- [GOAL OF THE EXERCISE]
Reproduce each line from the records that holds "will".

- [ENTRIES PROVIDED]
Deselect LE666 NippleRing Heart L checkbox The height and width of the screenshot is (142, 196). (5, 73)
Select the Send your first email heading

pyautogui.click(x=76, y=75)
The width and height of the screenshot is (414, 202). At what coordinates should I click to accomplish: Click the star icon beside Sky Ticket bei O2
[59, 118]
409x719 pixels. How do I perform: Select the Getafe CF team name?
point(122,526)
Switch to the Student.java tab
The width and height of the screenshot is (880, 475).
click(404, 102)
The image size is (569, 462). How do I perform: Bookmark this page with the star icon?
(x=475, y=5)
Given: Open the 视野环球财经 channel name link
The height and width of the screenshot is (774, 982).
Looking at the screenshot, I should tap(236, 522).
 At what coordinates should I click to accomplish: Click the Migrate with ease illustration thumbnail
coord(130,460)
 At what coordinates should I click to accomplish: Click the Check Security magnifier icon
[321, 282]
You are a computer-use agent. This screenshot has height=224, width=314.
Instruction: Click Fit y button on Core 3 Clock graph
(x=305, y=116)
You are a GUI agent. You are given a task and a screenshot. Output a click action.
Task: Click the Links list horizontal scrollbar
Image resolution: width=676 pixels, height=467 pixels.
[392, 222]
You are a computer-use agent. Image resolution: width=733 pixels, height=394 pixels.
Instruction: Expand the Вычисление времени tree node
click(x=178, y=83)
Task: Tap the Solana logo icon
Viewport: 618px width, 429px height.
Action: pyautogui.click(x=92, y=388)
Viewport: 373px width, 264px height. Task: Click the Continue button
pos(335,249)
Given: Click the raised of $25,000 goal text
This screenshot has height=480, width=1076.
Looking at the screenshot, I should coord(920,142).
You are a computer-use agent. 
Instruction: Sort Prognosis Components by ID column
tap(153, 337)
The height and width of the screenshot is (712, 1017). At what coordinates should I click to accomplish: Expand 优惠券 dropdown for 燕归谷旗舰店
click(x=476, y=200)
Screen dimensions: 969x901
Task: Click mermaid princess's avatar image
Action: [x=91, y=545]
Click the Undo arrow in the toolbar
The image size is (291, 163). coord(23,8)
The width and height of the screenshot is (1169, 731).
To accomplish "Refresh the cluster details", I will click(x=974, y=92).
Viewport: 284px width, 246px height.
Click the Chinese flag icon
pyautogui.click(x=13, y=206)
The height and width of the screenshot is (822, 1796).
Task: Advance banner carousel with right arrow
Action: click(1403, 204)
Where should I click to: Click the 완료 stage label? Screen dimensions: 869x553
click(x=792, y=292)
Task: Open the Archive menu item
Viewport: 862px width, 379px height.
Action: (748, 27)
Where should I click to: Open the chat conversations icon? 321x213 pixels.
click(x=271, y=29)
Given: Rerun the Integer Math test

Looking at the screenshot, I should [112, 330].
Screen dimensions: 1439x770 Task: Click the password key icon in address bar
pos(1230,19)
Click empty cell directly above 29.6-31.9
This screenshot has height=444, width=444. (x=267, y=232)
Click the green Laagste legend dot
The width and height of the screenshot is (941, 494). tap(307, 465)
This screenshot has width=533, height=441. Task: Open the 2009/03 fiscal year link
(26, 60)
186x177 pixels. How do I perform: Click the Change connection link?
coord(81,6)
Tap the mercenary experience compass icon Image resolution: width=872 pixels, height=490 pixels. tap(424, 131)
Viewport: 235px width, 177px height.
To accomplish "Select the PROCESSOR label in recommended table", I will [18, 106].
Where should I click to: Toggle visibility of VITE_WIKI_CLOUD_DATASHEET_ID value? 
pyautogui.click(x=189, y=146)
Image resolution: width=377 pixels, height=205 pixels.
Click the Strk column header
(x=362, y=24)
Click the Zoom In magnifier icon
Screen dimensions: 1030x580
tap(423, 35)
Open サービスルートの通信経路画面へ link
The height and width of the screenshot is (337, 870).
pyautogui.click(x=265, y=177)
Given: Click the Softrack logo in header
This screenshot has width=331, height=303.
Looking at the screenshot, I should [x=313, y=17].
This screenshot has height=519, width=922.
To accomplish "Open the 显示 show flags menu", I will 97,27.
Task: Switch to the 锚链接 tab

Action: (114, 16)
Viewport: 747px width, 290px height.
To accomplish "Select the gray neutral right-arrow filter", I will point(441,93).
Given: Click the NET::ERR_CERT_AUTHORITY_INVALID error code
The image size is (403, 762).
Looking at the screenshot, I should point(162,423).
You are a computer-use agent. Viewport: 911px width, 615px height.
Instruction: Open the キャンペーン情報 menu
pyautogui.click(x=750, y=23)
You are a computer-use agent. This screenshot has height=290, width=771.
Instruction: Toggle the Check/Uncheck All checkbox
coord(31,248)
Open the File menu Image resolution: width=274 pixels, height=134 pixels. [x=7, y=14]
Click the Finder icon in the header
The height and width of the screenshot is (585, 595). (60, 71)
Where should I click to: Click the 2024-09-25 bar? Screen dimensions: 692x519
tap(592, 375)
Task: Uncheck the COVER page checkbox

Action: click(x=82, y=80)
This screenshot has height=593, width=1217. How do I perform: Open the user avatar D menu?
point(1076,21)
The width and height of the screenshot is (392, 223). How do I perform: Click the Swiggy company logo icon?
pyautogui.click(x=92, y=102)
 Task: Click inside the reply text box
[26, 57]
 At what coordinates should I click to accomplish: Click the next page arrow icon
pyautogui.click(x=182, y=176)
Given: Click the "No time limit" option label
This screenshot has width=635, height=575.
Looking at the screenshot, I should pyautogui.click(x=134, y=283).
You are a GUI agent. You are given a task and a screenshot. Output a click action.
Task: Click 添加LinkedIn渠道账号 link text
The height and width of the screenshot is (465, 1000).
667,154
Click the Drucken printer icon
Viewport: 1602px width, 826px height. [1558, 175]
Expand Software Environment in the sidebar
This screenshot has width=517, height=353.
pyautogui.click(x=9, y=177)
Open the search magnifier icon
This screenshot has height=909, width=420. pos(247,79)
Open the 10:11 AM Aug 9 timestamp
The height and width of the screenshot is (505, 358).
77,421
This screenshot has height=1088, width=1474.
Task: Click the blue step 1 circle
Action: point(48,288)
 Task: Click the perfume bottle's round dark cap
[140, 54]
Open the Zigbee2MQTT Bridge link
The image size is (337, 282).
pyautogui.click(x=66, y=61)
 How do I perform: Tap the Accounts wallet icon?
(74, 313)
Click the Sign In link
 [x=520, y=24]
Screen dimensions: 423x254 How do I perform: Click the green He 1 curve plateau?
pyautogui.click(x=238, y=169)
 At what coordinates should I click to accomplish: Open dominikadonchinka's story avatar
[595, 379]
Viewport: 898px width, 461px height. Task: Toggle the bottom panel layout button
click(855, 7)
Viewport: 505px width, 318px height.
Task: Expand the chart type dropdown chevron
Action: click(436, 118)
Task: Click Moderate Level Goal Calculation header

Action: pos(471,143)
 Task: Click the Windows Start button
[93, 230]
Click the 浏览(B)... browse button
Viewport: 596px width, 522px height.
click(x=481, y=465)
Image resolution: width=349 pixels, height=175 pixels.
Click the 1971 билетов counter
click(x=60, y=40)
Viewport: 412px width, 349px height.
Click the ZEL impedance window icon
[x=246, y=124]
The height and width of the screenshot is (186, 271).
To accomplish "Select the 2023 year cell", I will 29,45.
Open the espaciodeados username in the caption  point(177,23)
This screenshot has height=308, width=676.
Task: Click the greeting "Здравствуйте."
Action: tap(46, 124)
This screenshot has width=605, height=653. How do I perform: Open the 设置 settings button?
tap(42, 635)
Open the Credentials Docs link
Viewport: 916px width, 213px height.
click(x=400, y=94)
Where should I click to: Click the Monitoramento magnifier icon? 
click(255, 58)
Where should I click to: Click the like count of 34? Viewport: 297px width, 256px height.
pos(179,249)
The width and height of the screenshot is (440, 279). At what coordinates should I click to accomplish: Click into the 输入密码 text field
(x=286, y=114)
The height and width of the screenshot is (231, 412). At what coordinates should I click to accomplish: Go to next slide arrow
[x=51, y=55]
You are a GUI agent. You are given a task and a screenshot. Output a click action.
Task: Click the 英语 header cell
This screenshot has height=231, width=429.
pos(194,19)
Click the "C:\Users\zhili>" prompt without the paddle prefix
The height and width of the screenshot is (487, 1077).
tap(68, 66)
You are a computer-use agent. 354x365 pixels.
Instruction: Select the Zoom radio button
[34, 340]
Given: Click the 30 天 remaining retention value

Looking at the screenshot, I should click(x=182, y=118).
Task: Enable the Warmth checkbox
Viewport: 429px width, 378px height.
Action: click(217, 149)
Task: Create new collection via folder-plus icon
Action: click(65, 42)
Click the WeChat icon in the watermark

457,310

- [SOLUTION TO THIS PROBLEM]
To accomplish "Refresh the cluster details", I will click(x=974, y=92).
To accomplish "Select the PROCESSOR label in recommended table", I will [18, 106].
To accomplish "Open the 显示 show flags menu", I will 97,27.
To accomplish "Select the gray neutral right-arrow filter", I will point(441,93).
To accomplish "Select the 2023 year cell", I will 29,45.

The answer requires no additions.